# Diamonds and Faceting are a Data Scientist’s best Friends

Lea Waniek

In the last post of this series, we took a first look at strategies for the effective visualization and exploration of data patterns within large data sets. Namely, we examined ways to overcome overplotting, with a focus on a two-dimensional feature space defined by two continuous features. However, oftentimes we want to visualize the distribution of data across several subgroups. For example, subgroups defined by the categories of one feature or even multiple features. As noted in the discussion of overplotting, the mapping of subgroups onto aesthetics, e.g. color, can get quite confusing. This is especially the case for larger numbers of subgroups with overlaying distributions. Therefore, in this blog post we are going to explore a different strategy: faceting.

To do so we are going to use gglot2’s diamonds data set, which comprises information on the price and other features of almost 54,000 diamonds.

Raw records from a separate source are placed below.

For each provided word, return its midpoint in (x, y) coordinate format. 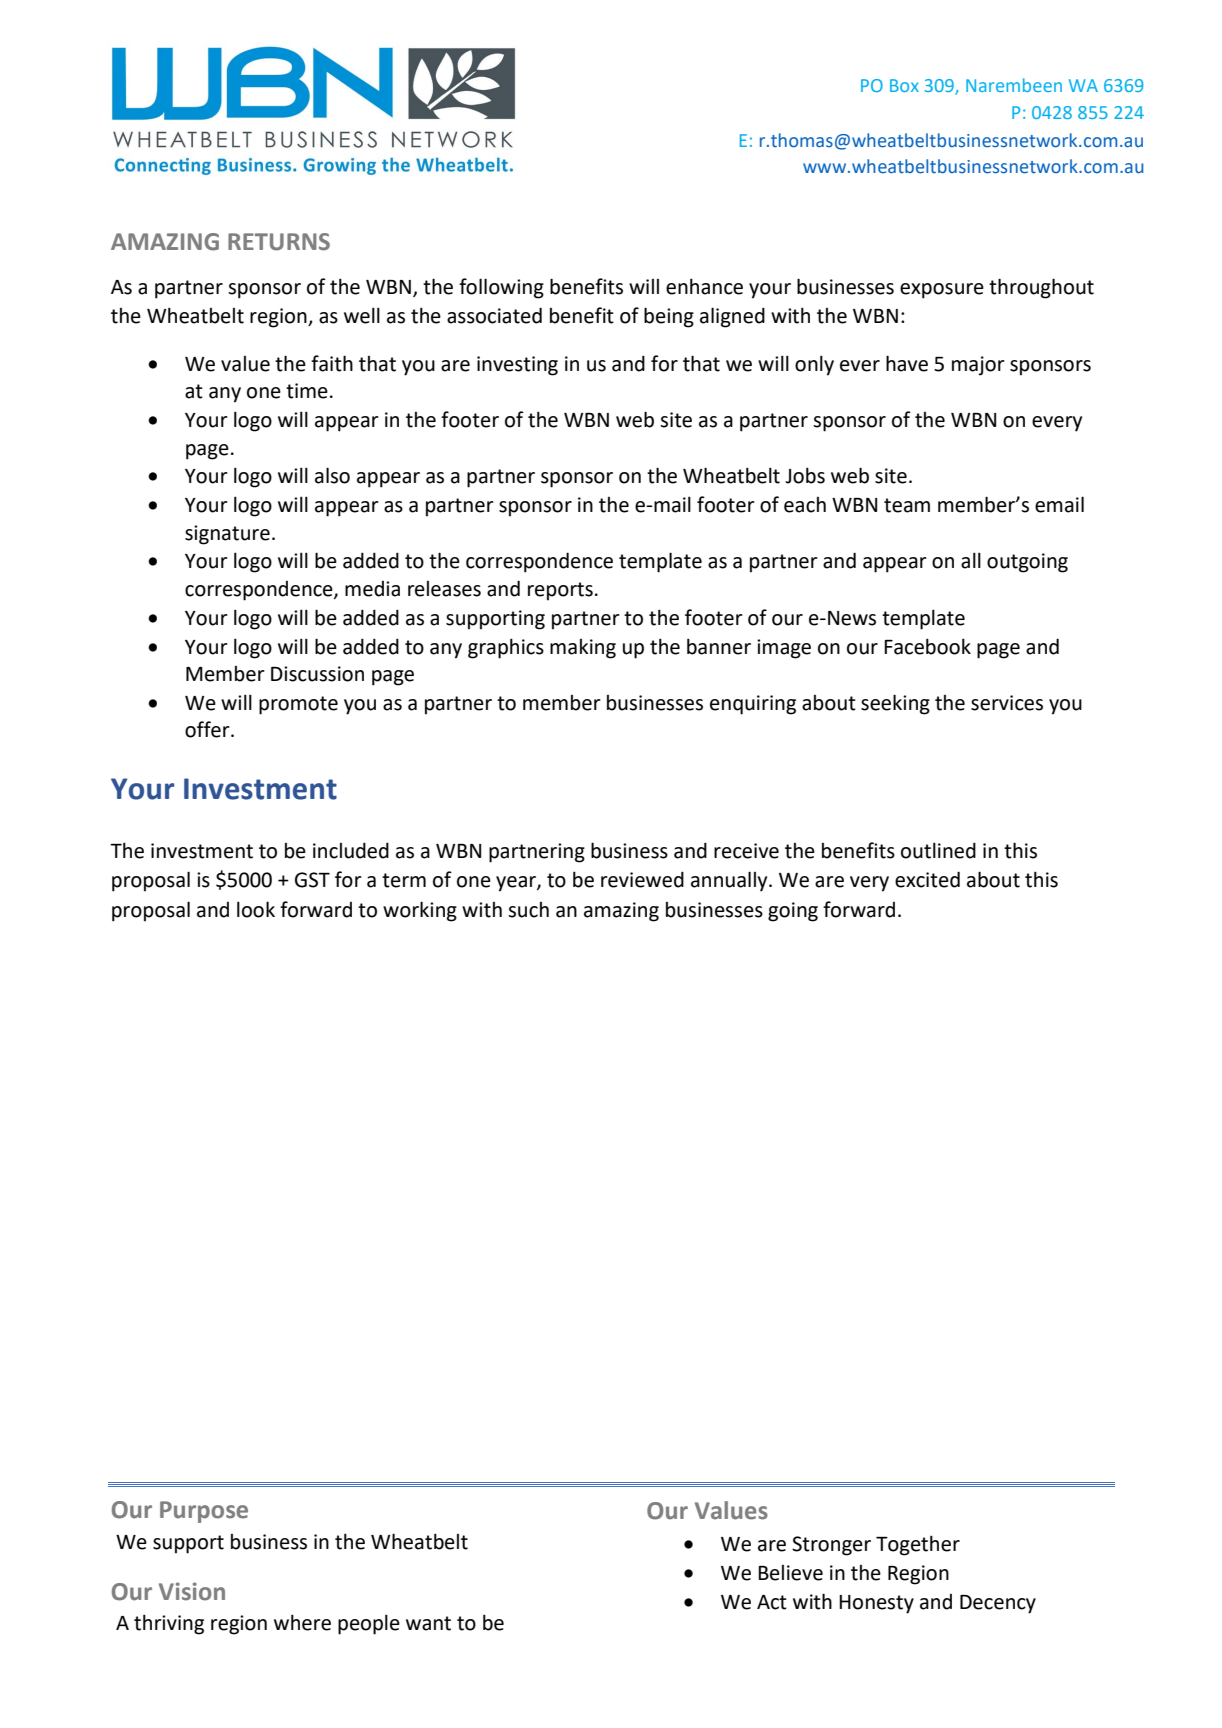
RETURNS (279, 242)
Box (904, 85)
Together (918, 1545)
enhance (704, 286)
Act (772, 1602)
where (302, 1622)
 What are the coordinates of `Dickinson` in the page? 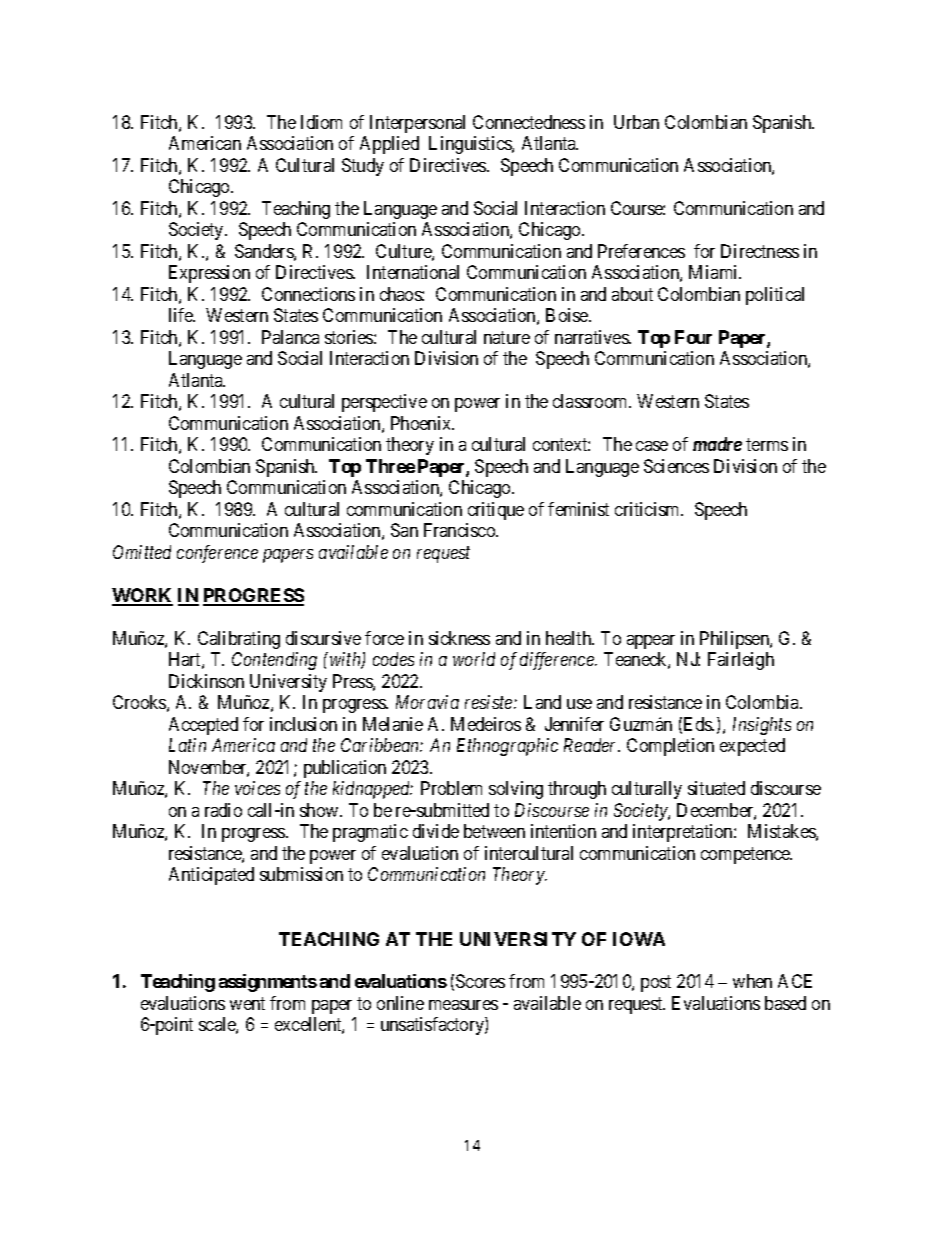 It's located at (206, 681).
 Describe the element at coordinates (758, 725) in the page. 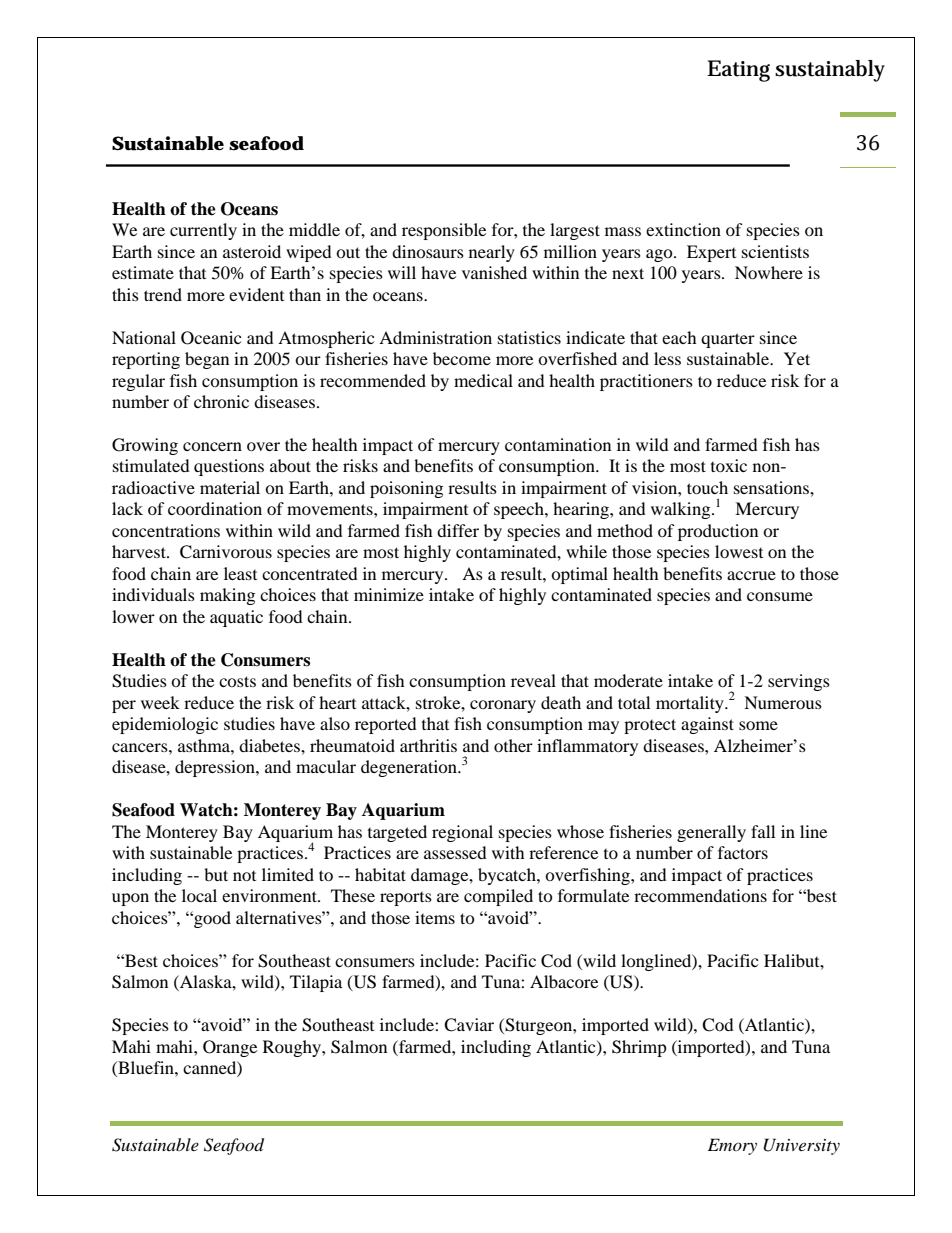

I see `some` at that location.
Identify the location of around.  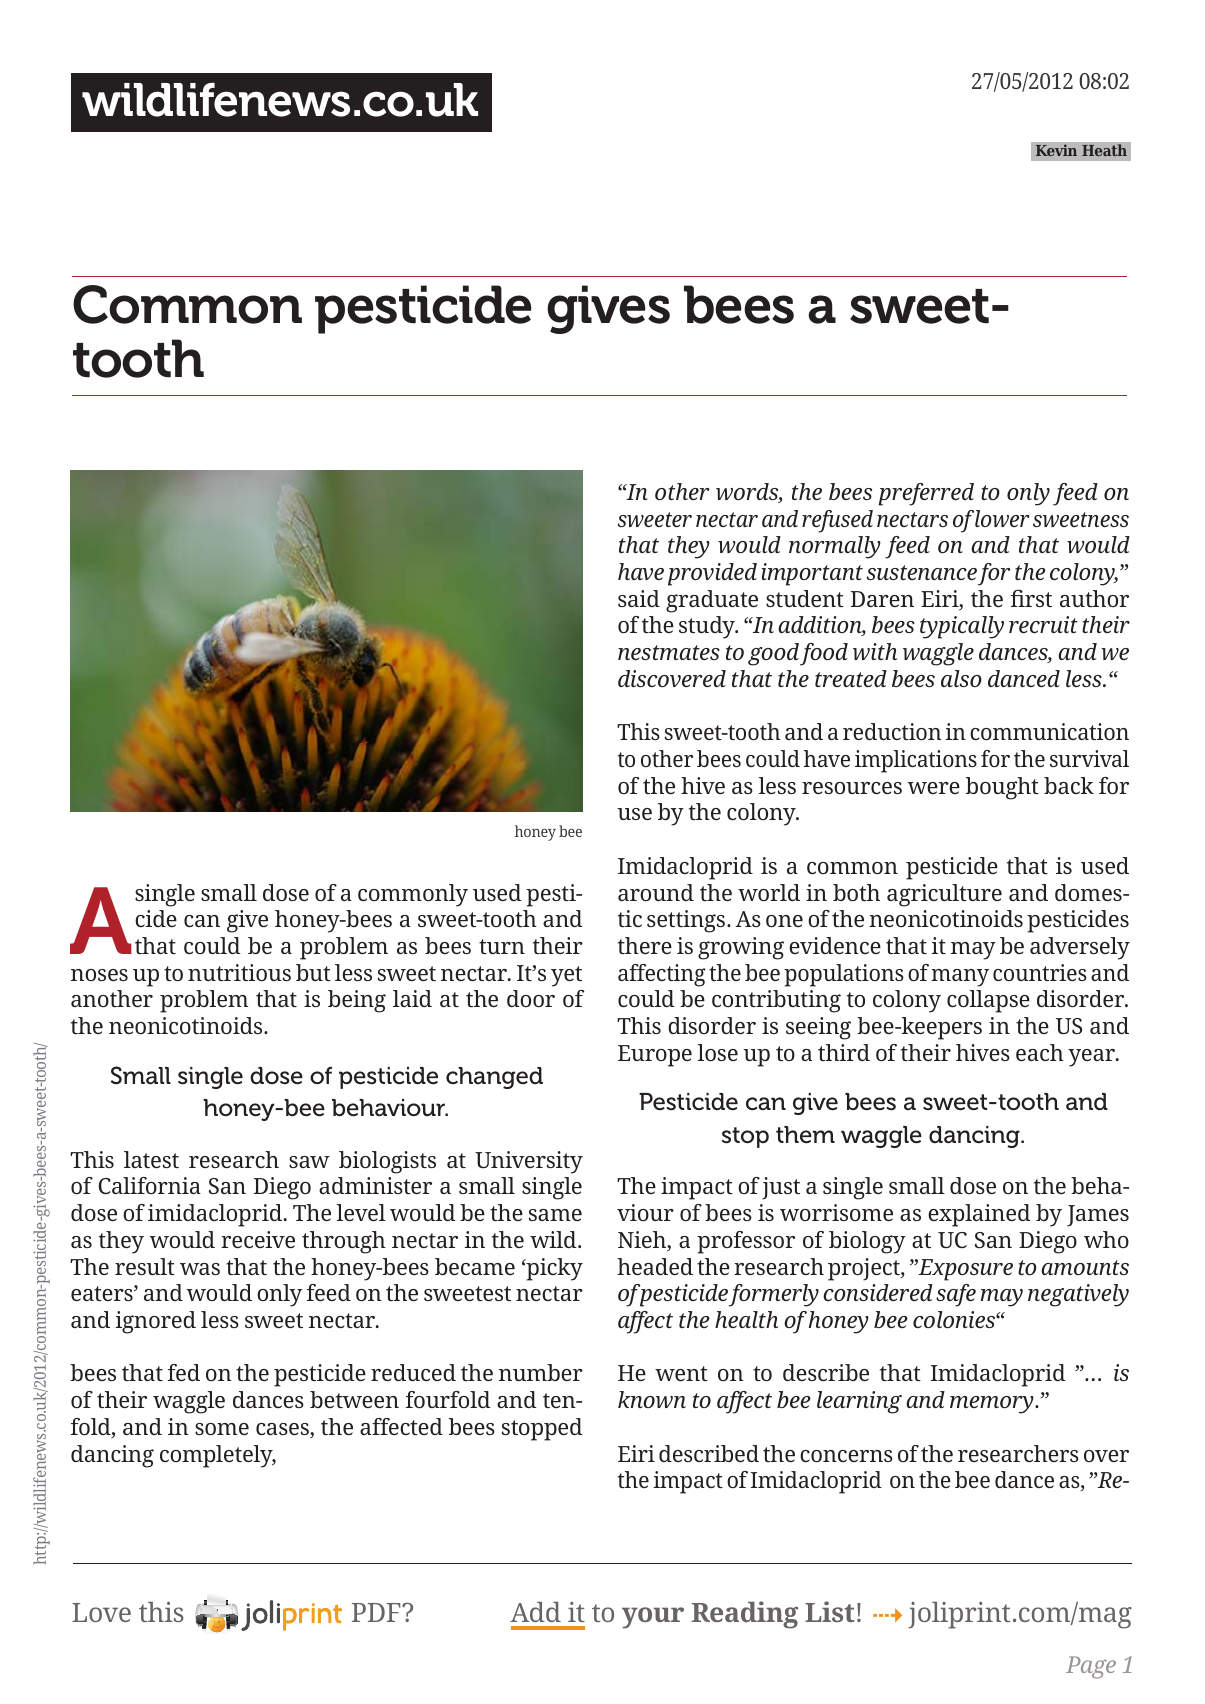
(656, 892).
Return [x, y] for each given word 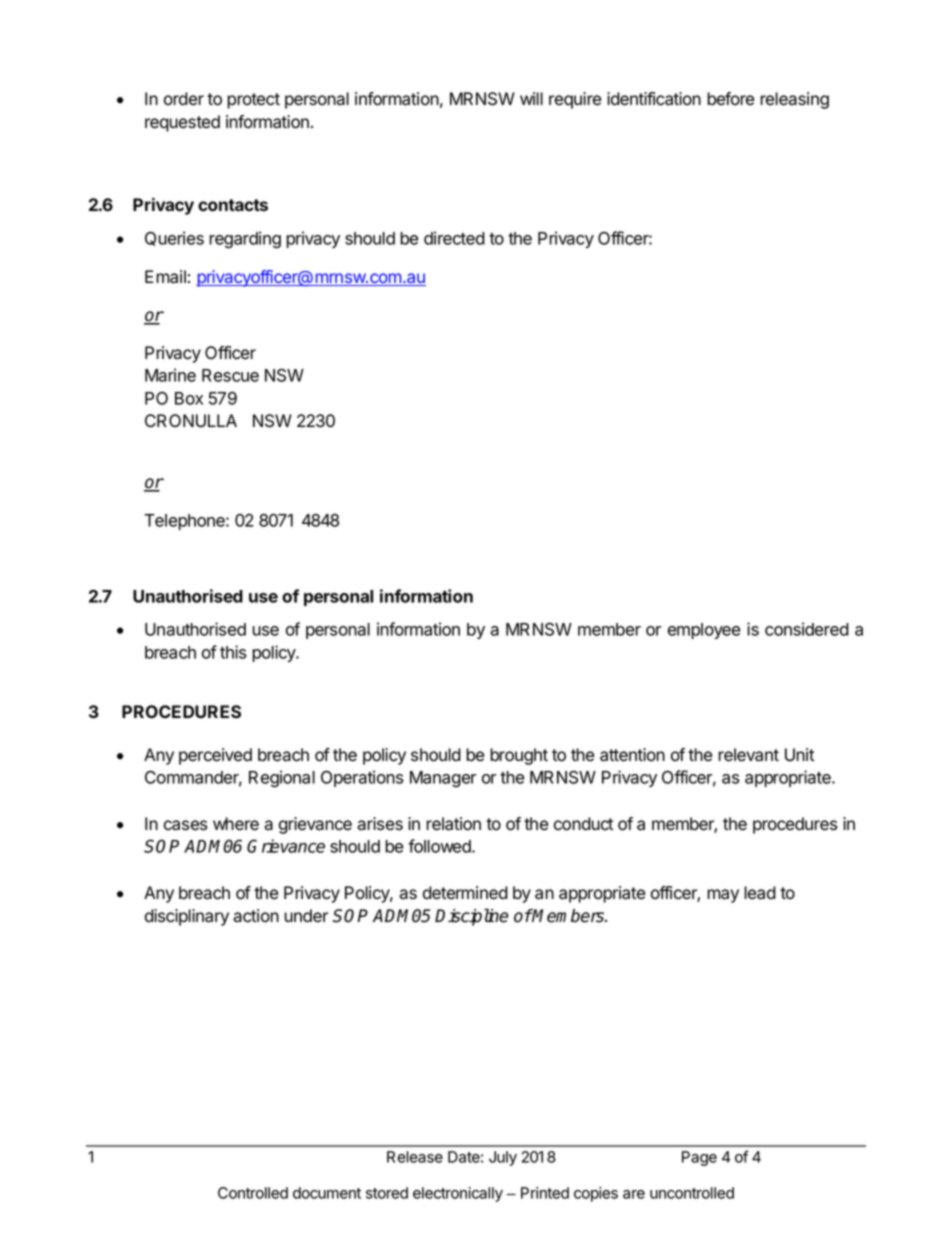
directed [454, 238]
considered [807, 629]
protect [253, 101]
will [531, 98]
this [233, 652]
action [256, 916]
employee [704, 631]
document [327, 1193]
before [730, 99]
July [503, 1158]
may [723, 896]
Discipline [472, 917]
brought [519, 756]
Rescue [230, 375]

In this post we are taking a look at `facet_grid` and `facet_wrap`. The basic functionality of both methods is the generation of small multiples of a basic plot for data subsets, defined by the categories of one feature or the unique combinations of categories of several features. The resulting visualizations make it easy to identify similarities or differences in the patterns of the subsets.

``````rm( list = ls())

library(ggplot2)
library(dplyr)

# Pooling and relabeling some categories for sake of clarity
df_diamonds<- diamonds %>%
mutate(color = ifelse(color == "D" | color == "E" | color == "F",
"Colorless",
"Yellowish"),
clarity = ifelse(clarity == "I1" | clarity == "SI2" | clarity == "SI1",
"Included",
"Nearly Flawless"))

# Generating the base plot
plot_base <- ggplot(data = df_diamonds) +
geom_histogram(aes(x = price),
color = "#A7256A",
fill = "#A7256A",
alpha = 0.7) +
theme_minimal() +
labs(x = "Price in \$")
``````

## Content and layout of panels

Of course, the most defining parameters of facetted plots are the considered subsets, which for both `facet_grid` and `facet_wrap` can be defined via formula notation.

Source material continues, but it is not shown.